Reference of 614-76-6, These common heterocyclic compound, 614-76-6, name is 2-BroMoacetanilide, its traditional synthetic route has been very mature, but the traditional synthetic route has various shortcomings, such as complicated route, low yield, poor purity, etc, below Introduce a new synthetic route.

A mixture of aa (2.0 g, 9.34 mmol), tributylvinyl stannane (3.55 mL, 12.15 mmol) and Pd(PPh3)2Cl2 (1.64 g, 2.335 mmol) in toluene was heated at 95 C. under nitrogen after degassing. After 1 hour, the reaction mixture was concentrated and purified by flash chromatography (SiO2, 100% CH2Cl2 to 50% EtOAc/CH2CL2) followed by recrystalization from EtOH/H2O to give bb (732 mg, 49%). HPLC Rt=1.45 min.
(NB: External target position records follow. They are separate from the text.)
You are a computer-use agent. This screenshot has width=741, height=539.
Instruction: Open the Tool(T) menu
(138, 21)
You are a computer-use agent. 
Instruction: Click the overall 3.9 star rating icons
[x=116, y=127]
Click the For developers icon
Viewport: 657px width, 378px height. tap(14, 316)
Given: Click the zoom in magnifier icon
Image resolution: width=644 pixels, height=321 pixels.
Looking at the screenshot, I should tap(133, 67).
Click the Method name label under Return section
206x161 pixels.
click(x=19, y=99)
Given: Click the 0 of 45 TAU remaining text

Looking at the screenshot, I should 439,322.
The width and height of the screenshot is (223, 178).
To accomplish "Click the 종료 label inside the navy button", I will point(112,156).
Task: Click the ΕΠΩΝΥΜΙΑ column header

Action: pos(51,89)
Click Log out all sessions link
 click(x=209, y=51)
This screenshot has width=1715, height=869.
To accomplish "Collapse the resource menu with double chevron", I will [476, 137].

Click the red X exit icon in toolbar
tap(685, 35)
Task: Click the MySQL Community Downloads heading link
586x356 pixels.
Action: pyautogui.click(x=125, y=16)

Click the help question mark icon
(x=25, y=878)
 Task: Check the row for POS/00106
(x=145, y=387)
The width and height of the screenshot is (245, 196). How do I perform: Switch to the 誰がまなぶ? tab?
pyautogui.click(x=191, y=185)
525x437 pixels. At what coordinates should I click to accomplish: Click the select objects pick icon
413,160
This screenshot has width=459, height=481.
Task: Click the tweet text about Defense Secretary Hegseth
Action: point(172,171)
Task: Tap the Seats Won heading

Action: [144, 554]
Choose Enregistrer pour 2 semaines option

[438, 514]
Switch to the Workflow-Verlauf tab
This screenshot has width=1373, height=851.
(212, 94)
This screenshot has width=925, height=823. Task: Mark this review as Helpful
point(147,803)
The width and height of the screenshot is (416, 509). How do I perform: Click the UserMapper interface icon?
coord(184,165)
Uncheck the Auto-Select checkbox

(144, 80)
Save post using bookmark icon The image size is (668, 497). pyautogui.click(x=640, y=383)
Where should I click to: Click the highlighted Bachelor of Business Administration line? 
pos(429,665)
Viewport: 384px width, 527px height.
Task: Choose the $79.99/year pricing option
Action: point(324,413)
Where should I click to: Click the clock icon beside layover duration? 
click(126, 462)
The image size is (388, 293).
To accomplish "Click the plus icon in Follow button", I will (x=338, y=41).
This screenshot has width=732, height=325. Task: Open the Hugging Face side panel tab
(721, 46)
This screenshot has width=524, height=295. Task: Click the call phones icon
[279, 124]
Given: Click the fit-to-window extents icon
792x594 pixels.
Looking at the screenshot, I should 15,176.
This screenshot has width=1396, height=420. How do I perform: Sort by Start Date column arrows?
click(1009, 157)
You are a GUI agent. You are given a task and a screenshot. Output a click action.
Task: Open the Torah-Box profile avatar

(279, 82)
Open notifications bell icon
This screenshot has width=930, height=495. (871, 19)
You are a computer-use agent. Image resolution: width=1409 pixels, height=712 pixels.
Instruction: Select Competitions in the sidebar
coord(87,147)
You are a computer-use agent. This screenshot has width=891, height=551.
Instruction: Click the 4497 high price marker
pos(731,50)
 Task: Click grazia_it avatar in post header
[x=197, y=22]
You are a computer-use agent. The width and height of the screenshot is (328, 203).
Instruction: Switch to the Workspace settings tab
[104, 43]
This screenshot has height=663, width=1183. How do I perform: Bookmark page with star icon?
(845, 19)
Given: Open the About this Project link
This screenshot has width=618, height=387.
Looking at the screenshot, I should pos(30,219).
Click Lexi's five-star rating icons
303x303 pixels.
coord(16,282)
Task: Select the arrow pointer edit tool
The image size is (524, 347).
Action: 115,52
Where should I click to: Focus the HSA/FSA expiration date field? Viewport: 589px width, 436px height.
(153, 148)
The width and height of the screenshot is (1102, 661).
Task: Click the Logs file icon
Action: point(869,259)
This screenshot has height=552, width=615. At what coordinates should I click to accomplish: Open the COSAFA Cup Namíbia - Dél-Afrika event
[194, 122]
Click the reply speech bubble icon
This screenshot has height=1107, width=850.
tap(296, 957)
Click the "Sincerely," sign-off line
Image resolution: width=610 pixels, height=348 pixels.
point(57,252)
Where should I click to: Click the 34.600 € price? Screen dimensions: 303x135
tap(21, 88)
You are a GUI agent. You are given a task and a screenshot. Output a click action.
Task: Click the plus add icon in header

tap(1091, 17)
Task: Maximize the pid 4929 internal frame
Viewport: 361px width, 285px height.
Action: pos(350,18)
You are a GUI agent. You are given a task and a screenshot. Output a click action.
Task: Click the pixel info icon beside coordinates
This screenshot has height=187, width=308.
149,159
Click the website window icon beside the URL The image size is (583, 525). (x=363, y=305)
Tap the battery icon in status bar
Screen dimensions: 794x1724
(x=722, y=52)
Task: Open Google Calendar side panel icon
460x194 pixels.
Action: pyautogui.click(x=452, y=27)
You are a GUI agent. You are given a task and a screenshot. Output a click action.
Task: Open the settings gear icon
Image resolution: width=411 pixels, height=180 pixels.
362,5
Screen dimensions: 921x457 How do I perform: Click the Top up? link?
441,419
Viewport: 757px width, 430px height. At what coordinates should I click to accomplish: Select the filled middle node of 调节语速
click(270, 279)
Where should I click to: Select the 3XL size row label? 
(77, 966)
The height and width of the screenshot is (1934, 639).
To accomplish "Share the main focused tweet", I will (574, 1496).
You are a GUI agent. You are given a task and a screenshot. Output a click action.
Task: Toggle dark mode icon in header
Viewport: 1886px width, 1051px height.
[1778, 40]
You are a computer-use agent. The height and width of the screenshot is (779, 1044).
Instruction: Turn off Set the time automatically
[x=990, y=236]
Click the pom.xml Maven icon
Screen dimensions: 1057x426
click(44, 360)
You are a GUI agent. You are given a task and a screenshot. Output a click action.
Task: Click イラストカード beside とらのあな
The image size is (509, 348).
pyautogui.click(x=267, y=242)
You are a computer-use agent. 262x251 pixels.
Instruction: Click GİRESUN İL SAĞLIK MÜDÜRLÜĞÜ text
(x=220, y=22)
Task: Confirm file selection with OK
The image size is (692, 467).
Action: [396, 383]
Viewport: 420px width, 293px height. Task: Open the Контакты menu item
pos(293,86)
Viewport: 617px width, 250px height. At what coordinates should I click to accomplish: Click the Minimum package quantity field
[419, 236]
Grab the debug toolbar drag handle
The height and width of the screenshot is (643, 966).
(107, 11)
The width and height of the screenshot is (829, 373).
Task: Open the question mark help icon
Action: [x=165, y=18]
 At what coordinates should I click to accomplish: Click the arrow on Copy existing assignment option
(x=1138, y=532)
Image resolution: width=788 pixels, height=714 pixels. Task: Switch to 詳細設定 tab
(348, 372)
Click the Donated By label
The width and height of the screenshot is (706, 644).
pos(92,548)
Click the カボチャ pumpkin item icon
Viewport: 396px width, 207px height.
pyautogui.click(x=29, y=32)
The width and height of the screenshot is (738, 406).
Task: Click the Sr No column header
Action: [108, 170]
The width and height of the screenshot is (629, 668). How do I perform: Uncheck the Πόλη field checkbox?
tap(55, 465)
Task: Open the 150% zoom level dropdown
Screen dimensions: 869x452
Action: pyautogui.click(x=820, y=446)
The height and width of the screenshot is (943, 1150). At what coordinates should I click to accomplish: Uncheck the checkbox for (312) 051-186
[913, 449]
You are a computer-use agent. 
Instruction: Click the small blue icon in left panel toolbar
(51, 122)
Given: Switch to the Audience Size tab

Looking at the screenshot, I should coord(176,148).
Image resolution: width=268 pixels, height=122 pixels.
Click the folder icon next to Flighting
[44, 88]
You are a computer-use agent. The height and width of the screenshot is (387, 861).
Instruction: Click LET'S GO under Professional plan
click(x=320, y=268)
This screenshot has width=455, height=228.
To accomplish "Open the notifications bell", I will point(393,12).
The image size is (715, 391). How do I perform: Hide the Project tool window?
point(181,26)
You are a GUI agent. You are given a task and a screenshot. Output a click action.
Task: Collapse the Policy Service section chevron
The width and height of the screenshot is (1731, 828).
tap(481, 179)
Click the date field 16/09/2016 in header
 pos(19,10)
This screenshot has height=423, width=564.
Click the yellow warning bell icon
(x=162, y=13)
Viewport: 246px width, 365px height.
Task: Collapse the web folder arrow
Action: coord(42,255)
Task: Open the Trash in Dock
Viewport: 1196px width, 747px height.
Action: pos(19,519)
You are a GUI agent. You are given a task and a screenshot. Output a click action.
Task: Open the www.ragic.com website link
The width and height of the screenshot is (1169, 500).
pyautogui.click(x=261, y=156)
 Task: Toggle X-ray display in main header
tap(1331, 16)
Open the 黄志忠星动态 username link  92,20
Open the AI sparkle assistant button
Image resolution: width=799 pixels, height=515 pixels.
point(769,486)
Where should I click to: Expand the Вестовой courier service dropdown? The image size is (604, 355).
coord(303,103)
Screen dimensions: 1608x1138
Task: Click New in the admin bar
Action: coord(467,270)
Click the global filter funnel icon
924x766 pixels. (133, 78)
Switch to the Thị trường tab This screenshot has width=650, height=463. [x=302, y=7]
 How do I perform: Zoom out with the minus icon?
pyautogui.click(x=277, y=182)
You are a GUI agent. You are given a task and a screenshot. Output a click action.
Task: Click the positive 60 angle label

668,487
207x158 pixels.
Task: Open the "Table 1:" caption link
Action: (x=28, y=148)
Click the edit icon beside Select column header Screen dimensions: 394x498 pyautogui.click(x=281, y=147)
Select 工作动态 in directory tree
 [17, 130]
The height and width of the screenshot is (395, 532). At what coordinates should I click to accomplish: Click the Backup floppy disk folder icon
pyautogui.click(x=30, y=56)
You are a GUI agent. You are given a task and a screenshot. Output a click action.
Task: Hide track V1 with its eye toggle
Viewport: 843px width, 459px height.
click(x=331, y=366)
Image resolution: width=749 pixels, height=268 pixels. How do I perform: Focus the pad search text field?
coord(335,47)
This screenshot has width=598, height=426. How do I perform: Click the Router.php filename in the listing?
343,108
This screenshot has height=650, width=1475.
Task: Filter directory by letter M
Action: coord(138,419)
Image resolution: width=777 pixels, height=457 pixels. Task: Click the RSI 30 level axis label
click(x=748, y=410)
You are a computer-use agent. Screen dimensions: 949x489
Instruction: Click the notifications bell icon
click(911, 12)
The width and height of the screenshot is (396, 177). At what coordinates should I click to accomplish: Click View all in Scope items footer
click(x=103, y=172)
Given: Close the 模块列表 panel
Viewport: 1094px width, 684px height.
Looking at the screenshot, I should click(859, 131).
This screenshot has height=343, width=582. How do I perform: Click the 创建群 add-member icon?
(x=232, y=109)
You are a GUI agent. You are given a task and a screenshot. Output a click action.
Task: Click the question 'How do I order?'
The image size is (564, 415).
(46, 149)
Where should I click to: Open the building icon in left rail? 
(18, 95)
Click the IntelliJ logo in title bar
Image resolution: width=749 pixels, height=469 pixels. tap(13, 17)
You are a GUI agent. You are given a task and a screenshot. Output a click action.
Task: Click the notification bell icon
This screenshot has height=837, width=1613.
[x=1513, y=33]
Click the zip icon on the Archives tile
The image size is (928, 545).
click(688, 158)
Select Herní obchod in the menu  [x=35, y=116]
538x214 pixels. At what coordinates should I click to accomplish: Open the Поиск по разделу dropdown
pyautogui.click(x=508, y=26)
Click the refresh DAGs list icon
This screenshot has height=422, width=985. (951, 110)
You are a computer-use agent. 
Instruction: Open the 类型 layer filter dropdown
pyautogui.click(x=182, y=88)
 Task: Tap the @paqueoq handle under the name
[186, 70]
Statistics shows that 2-BroMoacetanilide is playing an increasingly important role. we look forward to future research findings about 614-76-6.

Reference:
Patent; Gavai, Ashvinikumar V.; Norris, Derek J.; Han, Wen-Ching; Vite, Gregory D.; Fink, Brian E.; Tokarski, John S.; US2005/192310; (2005); A1;,
Amide – Wikipedia,
Amide – an overview | ScienceDirect Topics

Researchers who often do experiments know that organic synthesis is a process of preparing more complex target molecules from simple raw materials through one or more chemical reactions. Generally, it requires fewer steps, and cheap raw materials. 956434-30-3, name is tert-Butyl 8-chloro-2,3-dihydropyrido[3,2-f][1,4]oxazepine-4(5H)-carboxylate, A new synthetic method of this compound is introduced below., Recommanded Product: tert-Butyl 8-chloro-2,3-dihydropyrido[3,2-f][1,4]oxazepine-4(5H)-carboxylate

(step 1) To a solution of 3,3-dimethylbutan-2-ol (0.18 mL) in toluene (4 mL) was added sodium hydride (0.14 g), and the resulting mixture was stirred at 70C for 15 min under a nitrogen atmosphere. A mixture of tert-butyl 8-chloro-2,3-dihydropyrido[3,2-f][1,4]oxazepine-4(5H)-carboxylate (0.50 g), BINAP (0.033 g), Pd2(dba)3 (0.024 g) and toluene (4 mL) was added, and the resulting mixture was stirred at 100C for 2 hr under an argon atmosphere. The reaction solution was poured into water, and the resulting product was extracted with ethyl acetate. The organic layer was washed with water and saturated brine and dried, and the solvent was evaporated under reduced pressure. The residue was purified by silica gel column chromatography (solvent gradient; 0?40% ethyl acetate/hexane) to give tert-butyl 8-(1,2,2-trimethylpropoxy)-2,3-dihydropyrido[3,2-f][1,4]oxazepine-4(5H)-carboxylate (0.38 g, 62%) as a white powder. 1H-NMR(CDCl3):delta0.95(9H,s), 1.20(3H,d,J=6.4Hz), 1.43(9H,s), 3.80-3.83(2H,m), 4.22(2H,brs), 4.34-4.50(2H,m), 4.91(1H,brs), 6.39(1H,d,J=8.1Hz), 7.30-7.55(1H,m)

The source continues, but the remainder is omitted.